▶ **What you need to do**
Please list every line of the entries below that contains the word "label", copying each such line in full.

▶ **Extracted information**
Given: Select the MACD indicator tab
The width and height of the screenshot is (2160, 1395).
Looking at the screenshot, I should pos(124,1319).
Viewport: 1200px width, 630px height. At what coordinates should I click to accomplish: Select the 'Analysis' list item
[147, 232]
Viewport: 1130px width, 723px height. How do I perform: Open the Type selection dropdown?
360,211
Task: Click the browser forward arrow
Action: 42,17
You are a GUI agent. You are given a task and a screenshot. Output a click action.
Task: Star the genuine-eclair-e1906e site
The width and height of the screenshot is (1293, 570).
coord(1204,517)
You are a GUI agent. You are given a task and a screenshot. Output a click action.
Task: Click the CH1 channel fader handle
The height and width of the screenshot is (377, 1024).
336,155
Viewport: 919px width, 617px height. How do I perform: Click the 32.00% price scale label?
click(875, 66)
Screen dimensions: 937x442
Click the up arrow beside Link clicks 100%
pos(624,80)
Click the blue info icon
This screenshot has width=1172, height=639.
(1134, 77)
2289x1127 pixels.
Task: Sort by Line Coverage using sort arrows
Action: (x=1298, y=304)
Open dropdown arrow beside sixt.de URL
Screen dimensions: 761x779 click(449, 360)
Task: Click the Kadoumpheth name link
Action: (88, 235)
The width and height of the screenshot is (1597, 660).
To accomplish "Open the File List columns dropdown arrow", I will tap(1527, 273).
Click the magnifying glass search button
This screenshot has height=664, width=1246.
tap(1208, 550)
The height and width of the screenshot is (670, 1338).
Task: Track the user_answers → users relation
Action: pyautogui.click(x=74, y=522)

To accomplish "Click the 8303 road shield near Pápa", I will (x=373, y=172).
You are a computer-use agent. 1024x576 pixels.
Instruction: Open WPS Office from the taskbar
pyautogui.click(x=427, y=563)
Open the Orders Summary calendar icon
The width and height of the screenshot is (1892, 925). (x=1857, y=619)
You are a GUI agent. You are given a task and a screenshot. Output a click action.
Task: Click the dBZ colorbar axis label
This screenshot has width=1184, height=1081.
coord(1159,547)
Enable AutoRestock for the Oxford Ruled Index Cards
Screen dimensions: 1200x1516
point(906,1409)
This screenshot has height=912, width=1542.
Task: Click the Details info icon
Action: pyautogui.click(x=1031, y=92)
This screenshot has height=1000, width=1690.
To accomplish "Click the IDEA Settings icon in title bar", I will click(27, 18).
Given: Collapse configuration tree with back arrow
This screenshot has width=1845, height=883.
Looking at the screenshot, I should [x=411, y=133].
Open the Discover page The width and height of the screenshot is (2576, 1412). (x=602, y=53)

▶ **Finished exercise**
Viewport: 919px width, 617px height. How do I perform: Click the 32.00% price scale label?
Task: Click the dBZ colorbar axis label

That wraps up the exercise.